(WORK ITEM):
For the entries that follow, tally the lines holding the string "İstanbul". Give the total and nothing else.

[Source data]

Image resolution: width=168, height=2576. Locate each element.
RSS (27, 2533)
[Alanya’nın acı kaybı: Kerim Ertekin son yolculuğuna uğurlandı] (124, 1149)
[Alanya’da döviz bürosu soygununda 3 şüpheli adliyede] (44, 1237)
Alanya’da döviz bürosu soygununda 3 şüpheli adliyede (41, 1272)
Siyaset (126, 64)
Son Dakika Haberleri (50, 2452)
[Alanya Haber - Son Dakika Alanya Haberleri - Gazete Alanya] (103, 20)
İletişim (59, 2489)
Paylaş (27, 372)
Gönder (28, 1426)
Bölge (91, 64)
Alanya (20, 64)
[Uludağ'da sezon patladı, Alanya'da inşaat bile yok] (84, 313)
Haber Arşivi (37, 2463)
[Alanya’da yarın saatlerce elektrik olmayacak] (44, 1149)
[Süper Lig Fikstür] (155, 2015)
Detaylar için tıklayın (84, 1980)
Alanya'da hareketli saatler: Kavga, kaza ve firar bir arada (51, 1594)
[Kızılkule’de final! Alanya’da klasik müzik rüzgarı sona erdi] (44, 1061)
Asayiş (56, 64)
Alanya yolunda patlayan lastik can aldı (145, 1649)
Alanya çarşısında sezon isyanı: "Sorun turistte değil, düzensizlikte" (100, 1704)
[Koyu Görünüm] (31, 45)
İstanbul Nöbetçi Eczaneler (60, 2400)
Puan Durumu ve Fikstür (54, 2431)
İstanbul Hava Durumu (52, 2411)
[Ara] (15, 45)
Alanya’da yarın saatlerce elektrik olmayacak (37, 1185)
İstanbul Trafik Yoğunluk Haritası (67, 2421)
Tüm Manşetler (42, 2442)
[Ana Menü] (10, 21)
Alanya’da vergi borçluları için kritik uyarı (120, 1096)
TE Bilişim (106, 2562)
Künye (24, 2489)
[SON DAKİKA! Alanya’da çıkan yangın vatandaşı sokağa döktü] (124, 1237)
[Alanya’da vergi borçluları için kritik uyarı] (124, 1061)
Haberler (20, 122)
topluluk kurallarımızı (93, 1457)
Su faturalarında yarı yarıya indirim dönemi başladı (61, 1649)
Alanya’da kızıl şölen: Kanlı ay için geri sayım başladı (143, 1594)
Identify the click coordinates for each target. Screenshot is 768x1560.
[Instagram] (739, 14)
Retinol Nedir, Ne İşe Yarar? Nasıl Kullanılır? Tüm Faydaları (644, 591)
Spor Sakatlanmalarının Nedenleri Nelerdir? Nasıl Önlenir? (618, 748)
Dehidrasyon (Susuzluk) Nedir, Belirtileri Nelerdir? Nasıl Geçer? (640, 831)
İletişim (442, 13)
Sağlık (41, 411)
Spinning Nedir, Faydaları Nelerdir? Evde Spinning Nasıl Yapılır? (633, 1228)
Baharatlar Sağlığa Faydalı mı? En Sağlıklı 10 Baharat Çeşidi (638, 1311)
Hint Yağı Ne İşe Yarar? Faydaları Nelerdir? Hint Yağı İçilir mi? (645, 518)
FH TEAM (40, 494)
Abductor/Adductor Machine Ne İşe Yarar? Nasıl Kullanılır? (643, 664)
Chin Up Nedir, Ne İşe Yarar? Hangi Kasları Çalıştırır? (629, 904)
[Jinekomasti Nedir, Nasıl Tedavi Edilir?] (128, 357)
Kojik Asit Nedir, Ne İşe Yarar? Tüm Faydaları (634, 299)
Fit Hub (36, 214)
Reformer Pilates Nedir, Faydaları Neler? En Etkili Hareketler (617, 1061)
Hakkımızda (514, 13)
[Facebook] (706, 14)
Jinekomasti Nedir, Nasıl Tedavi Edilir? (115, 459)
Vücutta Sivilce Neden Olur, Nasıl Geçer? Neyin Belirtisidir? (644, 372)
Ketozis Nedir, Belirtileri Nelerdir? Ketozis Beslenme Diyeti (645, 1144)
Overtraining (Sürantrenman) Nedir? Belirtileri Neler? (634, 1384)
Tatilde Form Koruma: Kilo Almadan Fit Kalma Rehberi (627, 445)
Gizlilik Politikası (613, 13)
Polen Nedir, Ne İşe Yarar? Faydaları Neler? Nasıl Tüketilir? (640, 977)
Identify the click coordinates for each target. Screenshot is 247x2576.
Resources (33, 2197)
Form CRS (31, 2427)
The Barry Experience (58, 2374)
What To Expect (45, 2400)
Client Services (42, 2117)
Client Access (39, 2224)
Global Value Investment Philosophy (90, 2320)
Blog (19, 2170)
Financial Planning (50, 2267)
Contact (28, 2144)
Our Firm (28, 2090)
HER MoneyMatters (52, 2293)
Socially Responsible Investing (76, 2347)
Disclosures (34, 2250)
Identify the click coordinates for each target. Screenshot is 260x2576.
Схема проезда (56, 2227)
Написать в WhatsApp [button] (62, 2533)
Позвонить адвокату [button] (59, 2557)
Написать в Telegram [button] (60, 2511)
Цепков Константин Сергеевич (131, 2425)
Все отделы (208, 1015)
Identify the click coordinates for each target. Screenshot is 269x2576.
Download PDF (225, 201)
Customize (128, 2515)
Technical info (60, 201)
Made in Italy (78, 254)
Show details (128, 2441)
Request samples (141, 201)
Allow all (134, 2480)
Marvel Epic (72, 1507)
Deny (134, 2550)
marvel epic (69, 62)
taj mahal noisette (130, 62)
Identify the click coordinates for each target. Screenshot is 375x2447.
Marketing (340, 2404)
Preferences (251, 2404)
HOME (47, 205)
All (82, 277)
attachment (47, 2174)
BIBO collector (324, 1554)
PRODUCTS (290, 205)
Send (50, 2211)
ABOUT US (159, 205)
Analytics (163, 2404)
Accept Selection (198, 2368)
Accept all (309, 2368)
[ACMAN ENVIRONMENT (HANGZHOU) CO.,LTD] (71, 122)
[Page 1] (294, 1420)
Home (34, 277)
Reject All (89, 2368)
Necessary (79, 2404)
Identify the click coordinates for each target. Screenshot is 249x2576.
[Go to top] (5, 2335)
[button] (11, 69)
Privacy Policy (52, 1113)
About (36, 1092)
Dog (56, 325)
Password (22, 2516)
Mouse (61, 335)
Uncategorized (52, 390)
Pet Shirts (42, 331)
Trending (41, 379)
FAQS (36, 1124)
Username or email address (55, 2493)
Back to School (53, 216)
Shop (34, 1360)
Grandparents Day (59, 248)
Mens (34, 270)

(ANSWER FOR THIS EXERCISE):
3